EXERCISE OBJECTIVE: All lines from the first one in the listing below to the one holding "This screenshot has height=486, width=472.", inclusive, are to be copied exactly.
▼
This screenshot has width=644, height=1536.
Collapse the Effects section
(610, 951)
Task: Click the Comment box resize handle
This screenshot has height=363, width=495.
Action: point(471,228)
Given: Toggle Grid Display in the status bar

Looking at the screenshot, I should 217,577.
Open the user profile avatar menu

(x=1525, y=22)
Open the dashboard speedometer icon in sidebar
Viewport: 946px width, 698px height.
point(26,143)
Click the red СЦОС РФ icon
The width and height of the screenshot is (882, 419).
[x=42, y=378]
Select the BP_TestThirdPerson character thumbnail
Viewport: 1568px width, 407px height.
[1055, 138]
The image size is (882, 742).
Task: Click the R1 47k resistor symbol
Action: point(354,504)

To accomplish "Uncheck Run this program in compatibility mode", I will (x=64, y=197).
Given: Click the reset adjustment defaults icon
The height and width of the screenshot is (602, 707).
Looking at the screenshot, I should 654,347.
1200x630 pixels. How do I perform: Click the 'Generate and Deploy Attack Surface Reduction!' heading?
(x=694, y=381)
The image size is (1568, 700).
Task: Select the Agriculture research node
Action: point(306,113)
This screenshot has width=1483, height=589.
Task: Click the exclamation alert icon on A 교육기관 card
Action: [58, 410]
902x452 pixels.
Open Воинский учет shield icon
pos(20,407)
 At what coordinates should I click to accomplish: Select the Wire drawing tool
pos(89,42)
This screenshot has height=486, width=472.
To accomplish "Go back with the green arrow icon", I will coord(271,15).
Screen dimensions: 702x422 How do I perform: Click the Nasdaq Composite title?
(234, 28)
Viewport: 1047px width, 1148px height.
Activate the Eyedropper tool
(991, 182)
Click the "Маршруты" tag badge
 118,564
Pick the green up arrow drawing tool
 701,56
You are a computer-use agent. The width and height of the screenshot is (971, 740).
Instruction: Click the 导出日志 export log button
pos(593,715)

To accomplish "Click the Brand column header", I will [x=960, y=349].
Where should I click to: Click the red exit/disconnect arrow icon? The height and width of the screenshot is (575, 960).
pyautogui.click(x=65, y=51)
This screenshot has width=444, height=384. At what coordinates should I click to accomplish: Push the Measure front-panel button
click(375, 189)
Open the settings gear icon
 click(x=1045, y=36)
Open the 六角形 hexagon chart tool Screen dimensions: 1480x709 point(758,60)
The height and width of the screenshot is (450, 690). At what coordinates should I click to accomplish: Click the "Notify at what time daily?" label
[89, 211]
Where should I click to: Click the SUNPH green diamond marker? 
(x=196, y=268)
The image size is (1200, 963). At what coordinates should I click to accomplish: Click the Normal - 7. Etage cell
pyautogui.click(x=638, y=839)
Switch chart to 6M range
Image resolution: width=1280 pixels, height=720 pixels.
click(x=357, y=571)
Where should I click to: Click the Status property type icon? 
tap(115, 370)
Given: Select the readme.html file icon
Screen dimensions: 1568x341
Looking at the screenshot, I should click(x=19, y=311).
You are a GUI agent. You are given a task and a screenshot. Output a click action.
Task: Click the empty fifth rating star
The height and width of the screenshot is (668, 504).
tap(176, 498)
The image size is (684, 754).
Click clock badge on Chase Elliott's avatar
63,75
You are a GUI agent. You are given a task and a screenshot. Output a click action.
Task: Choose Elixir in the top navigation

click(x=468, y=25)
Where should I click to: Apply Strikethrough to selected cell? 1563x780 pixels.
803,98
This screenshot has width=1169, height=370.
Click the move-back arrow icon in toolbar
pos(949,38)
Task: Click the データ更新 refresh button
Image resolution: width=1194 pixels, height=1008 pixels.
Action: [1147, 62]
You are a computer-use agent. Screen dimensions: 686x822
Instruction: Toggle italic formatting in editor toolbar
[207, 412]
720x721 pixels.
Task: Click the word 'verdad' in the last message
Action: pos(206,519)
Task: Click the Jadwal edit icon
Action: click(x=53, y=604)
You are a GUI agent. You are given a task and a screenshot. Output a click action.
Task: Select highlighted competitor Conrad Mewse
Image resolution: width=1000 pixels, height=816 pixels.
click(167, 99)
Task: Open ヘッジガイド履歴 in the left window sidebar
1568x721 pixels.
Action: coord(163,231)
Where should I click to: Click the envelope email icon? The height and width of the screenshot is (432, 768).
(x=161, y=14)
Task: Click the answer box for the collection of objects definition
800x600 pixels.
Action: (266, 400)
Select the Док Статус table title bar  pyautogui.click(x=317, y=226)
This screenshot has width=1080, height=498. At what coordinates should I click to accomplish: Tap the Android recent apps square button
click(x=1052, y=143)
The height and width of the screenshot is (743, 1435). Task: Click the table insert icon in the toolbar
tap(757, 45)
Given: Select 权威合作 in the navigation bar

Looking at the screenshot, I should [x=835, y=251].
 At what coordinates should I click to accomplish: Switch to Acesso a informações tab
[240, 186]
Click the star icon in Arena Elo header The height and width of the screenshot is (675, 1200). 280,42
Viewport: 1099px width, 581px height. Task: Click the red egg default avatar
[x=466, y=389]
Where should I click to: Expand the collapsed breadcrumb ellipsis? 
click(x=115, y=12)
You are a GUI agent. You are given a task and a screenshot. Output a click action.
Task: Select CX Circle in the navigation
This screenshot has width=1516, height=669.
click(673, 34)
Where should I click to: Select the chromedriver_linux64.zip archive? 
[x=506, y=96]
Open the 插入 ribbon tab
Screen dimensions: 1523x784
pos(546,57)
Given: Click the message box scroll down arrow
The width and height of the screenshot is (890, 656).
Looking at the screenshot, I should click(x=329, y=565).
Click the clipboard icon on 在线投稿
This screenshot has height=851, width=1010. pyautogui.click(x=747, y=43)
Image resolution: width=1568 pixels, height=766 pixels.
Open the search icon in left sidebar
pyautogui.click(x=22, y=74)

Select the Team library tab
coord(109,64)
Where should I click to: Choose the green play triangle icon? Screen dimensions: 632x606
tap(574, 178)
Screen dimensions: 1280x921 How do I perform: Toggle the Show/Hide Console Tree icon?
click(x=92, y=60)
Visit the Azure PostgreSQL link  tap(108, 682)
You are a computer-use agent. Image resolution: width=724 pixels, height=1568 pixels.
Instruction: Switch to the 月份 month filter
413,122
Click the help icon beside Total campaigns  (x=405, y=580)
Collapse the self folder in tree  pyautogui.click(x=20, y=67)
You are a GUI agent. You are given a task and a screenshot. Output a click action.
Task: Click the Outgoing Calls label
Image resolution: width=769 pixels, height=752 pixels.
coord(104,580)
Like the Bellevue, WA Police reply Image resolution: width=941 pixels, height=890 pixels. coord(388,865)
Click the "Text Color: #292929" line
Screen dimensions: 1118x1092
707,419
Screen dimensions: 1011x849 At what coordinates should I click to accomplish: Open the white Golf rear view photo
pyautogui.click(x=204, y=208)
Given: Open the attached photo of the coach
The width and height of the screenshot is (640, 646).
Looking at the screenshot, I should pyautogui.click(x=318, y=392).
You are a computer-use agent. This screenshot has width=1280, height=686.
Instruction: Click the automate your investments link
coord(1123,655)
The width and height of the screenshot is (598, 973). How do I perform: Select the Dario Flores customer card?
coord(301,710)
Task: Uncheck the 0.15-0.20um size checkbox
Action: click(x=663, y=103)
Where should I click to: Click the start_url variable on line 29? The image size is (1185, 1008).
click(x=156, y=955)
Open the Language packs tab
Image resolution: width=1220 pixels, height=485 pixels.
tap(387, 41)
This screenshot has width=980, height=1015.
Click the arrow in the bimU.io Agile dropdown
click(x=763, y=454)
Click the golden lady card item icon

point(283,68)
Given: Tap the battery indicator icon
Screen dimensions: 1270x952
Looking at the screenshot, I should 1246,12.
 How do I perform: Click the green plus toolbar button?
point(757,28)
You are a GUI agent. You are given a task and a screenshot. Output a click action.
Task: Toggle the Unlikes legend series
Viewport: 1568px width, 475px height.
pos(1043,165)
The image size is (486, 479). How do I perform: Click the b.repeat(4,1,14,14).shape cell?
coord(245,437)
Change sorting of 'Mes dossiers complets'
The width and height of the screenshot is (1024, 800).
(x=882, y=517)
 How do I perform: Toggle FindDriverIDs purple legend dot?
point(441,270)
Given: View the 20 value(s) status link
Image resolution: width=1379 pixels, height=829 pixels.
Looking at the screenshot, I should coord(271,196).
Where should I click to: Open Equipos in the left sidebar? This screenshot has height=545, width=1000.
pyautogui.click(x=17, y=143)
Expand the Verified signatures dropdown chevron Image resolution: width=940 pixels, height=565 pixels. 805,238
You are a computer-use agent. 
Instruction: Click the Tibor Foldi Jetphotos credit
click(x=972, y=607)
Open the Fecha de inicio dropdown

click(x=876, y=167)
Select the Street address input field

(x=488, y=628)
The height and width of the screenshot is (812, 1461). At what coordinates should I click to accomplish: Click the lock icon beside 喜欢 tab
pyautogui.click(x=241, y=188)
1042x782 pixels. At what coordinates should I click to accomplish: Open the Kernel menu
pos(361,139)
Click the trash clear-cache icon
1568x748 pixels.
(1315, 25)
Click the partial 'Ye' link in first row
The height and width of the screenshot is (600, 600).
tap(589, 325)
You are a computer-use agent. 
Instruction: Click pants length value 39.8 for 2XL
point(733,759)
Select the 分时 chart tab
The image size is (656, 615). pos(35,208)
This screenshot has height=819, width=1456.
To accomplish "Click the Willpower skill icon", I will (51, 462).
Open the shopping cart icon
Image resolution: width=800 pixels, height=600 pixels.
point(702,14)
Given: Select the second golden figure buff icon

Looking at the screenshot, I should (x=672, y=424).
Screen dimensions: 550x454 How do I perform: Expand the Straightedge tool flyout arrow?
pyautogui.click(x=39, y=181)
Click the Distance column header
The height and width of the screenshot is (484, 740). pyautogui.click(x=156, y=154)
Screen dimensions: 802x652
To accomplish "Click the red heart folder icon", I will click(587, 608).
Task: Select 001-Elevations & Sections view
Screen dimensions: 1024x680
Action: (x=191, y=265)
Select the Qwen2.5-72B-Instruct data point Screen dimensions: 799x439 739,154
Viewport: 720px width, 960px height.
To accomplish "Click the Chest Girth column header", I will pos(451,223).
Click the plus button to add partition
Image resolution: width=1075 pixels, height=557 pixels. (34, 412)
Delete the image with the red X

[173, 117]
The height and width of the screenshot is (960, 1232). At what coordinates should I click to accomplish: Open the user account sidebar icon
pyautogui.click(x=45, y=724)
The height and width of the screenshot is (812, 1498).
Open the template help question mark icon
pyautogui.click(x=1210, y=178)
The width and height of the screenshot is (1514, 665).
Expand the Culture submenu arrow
▲
ANSWER SECTION:
This screenshot has width=644, height=1536.
Collapse the Effects section
(610, 951)
Task: Click the Comment box resize handle
This screenshot has height=363, width=495.
Action: point(471,228)
Given: Toggle Grid Display in the status bar

Looking at the screenshot, I should 217,577.
Open the user profile avatar menu

(x=1525, y=22)
Open the dashboard speedometer icon in sidebar
Viewport: 946px width, 698px height.
point(26,143)
Click the red СЦОС РФ icon
The width and height of the screenshot is (882, 419).
[x=42, y=378]
Select the BP_TestThirdPerson character thumbnail
Viewport: 1568px width, 407px height.
[1055, 138]
The image size is (882, 742).
Task: Click the R1 47k resistor symbol
Action: point(354,504)

To accomplish "Uncheck Run this program in compatibility mode", I will (x=64, y=197).
Given: Click the reset adjustment defaults icon
The height and width of the screenshot is (602, 707).
Looking at the screenshot, I should 654,347.
1200x630 pixels. How do I perform: Click the 'Generate and Deploy Attack Surface Reduction!' heading?
(x=694, y=381)
The image size is (1568, 700).
Task: Select the Agriculture research node
Action: point(306,113)
This screenshot has width=1483, height=589.
Task: Click the exclamation alert icon on A 교육기관 card
Action: [58, 410]
902x452 pixels.
Open Воинский учет shield icon
pos(20,407)
 At what coordinates should I click to accomplish: Select the Wire drawing tool
pos(89,42)
This screenshot has height=486, width=472.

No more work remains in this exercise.